● **Task requirements**
Using the entries that follow, write out the line containing "Given: Toggle the OpenVPN server switch", the line containing "The image size is (1372, 873).", and every line between them, exactly and nothing else.

● **Source information**
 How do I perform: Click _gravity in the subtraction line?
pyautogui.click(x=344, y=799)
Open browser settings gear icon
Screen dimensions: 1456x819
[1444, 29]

--

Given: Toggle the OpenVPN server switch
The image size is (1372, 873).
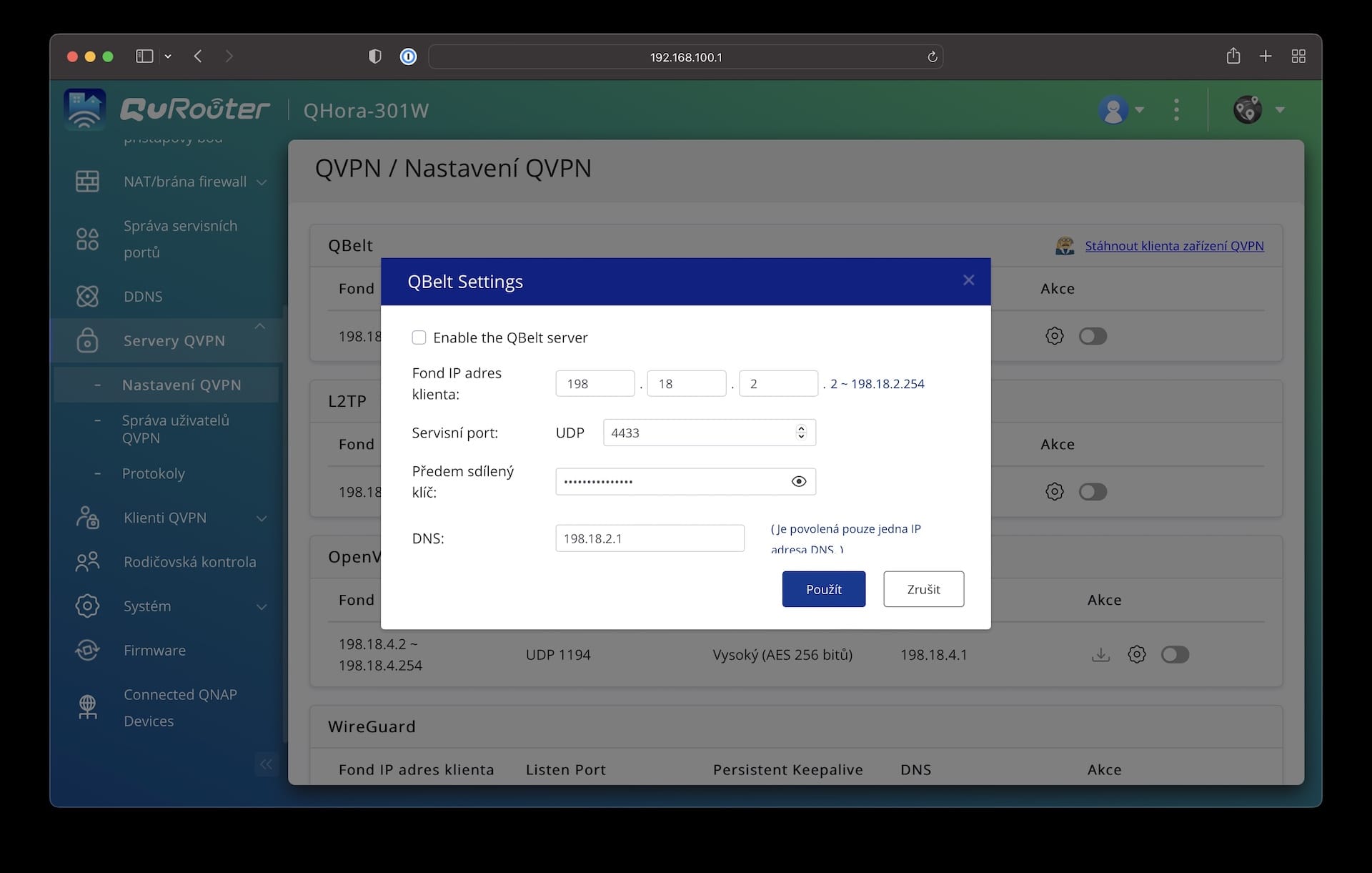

==

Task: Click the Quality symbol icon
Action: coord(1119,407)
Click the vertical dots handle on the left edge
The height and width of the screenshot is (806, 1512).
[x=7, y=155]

● **Solution for this task**
Given: Toggle the OpenVPN server switch
The image size is (1372, 873).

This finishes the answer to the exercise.